I Love You el

Hari masih pagi, tapi kehidupan di rumahku sudah bergeliat sejak sebelum subuh. Aroma air panas dan suara langkah kecil anak-anak sering kali jadi tanda bahwa hari sudah benar-benar dimulai.

“Abi datang! Abi datang!” teriak El, anak pertamaku, dengan wajah ceria yang langsung menghapus sisa kantuk di mataku.
Oh iya, aku punya dua anak. Si sulung bernama Mentariku El Jingga—kami biasa memanggilnya El—baru berusia tiga tahun. Adiknya, Lembayungku El Jingga, atau Ay, baru dua tahun. Dua cahaya kecil yang setiap hari membuat rumah sederhana kami terasa hidup dan penuh warna.

Seperti biasa, pagi itu aku bergegas ke pasar. Jaraknya tidak jauh, hanya sekitar lima menit berjalan kaki. Aku memang sengaja tidak naik motor. Selain dekat, sekalian saja berolahraga kecil sambil menikmati udara pagi Subang yang masih lembap dan segar.

Aku ke pasar bukan sekadar belanja kebutuhan rumah. Ada satu tugas penting yang harus kulakukan setiap hari: belanja bahan untuk usaha kecil kami, Bandeng Qu Counter, gerai makanan serba bandeng yang kami buka di Food Station Yogya Grand Subang. Meski usaha ini milik istriku, aku yang bertugas mencari bahan terbaik di pasar. Soal kualitas, aku tidak mau main-main—karena makanan yang baik selalu berawal dari bahan yang baik pula.

Biasanya, sepulang dari pasar, aku membawa sedikit jajanan untuk anak-anak. Entah itu onde-onde, apem, atau klepon kesukaan El. Tapi pagi itu aku datang agak siang, dan semua jajanan sudah habis. Setelah mencari ke beberapa lapak, aku hanya menemukan buah salak di sudut pasar. Tak ingin pulang dengan tangan kosong, aku membeli tiga buah saja.

Sesampainya di rumah, El sudah menungguku di depan pintu.
“Abi, mana jajanannya?” tanyanya dengan mata berbinar.
Aku menghela napas kecil dan tersenyum.
“Yah, jajanannya habis, El. Tapi gantinya Abi beliin salak,” kataku sambil menunjukkan bungkusan plastik putih kecil di tanganku.

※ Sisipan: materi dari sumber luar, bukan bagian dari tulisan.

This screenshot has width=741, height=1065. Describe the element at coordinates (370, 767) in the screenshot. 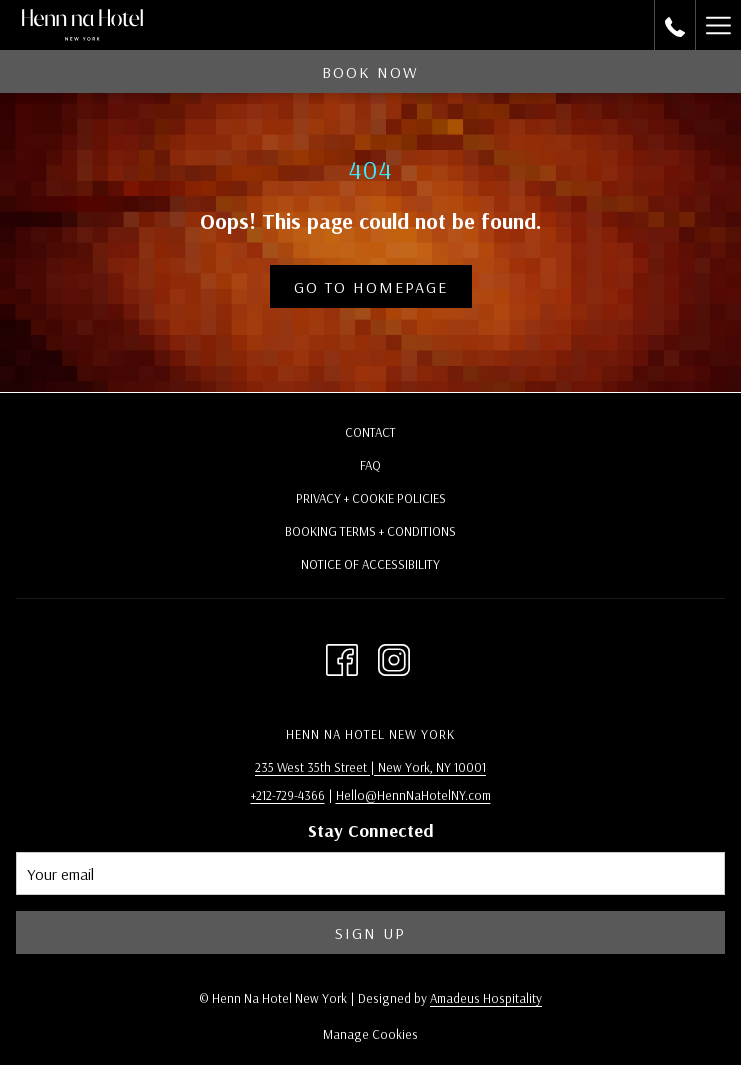

I see `235 West 35th Street | New York, NY 10001` at that location.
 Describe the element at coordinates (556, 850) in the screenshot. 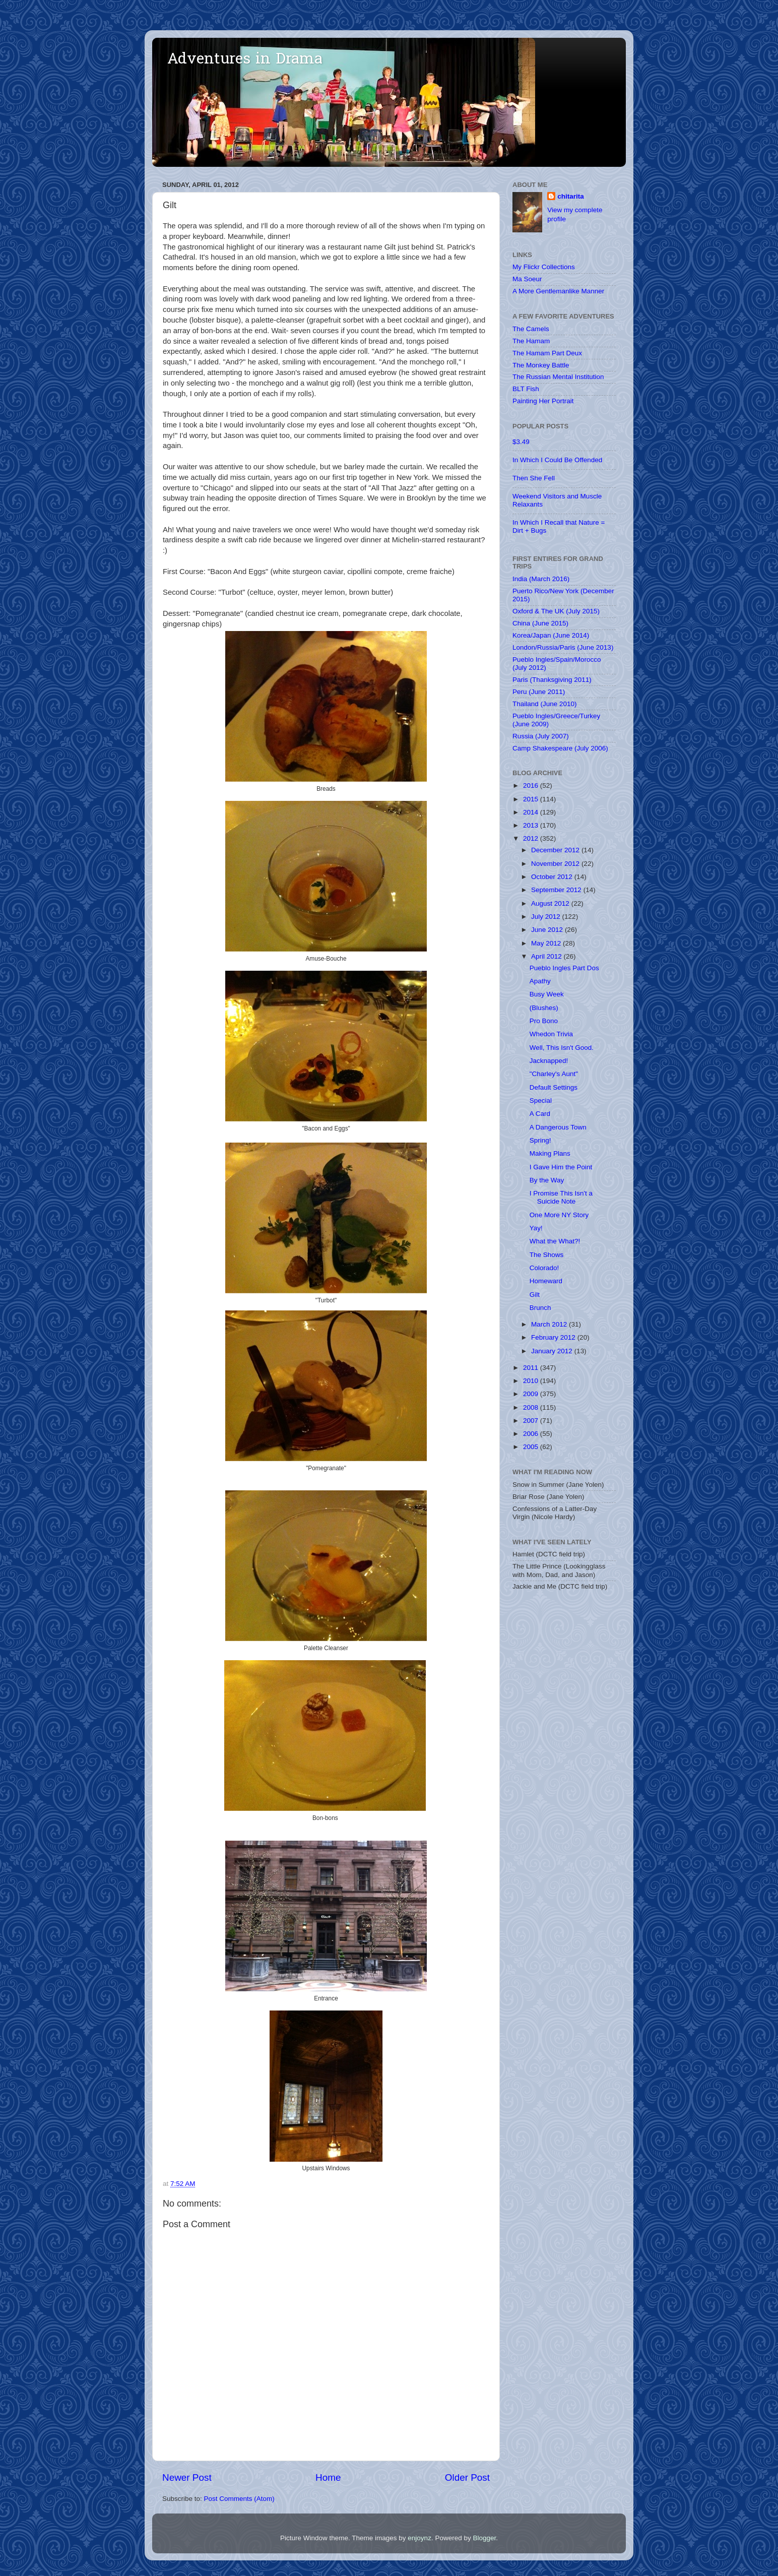

I see `December 2012` at that location.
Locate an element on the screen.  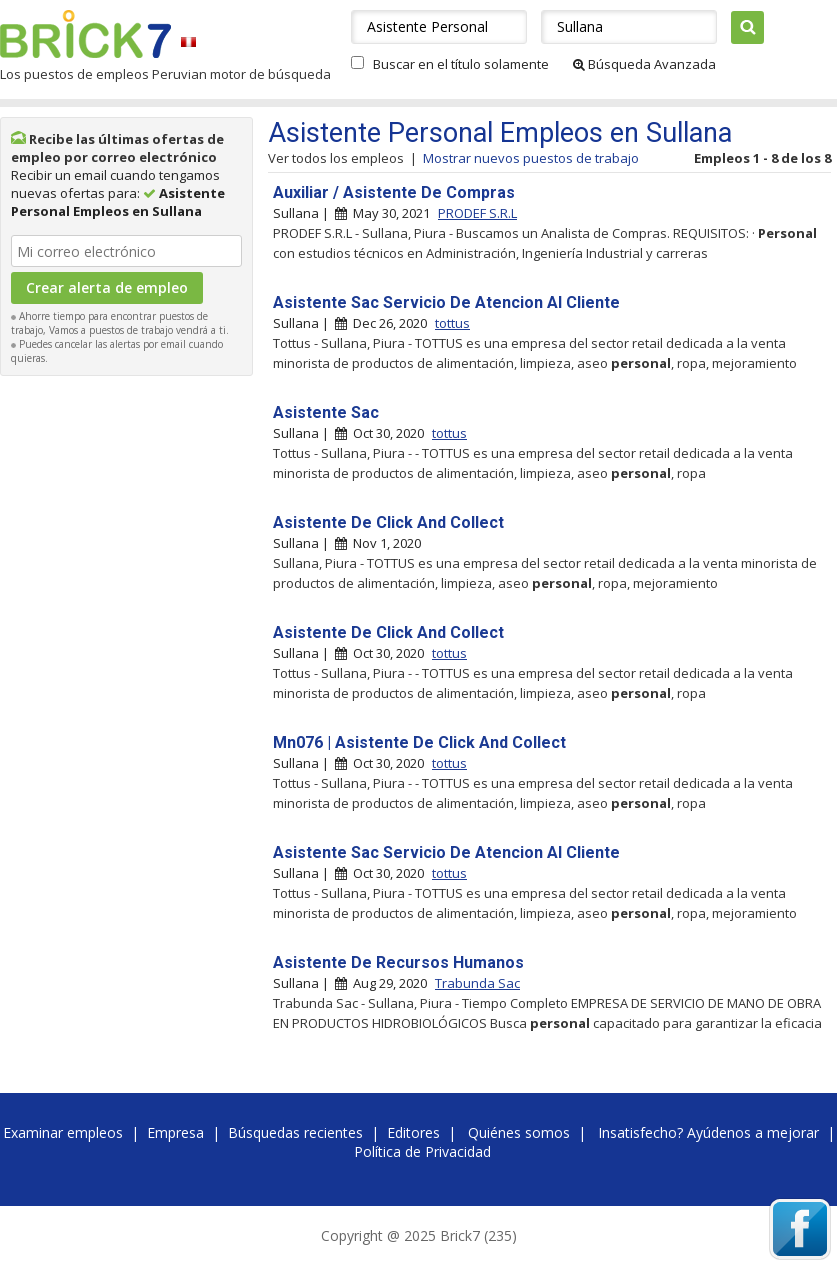
PRODEF S.R.L is located at coordinates (477, 213).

Tanpa berpikir panjang, aku membuka bungkusan itu dan mengambil satu buah salak. “Makannya di rumah aja ya. Abi belinya cuma tiga, malu sama tetangga kalau nggak ngasih,” kataku sembari mengupas kulit salak.

El memperhatikan buah di tanganku, lalu menatap salak yang tersisa di plastik. Dengan polos tapi tegas, ia berkata,
“Kan ini ada dua lagi, Bi. Satu buat El sama ade, satu lagi buat De Fat.”

Aku tertegun.
Tanganku yang tadi memegang salak mendadak terasa kaku. Ada kehangatan yang tiba-tiba menggenang di dada.

Ternyata, tanpa kusadari, anak kecil berusia tiga tahun itu sudah memahami makna berbagi jauh lebih baik daripada aku.

Aku tersenyum, lalu mengelus kepalanya lembut. “Abi malu, El,” kataku pelan.

Di rumah sederhana kami pagi itu, tiga buah salak berubah menjadi pelajaran besar—bahwa berbagi tidak pernah ditentukan oleh banyaknya yang kita punya, tapi oleh luasnya hati yang kita miliki.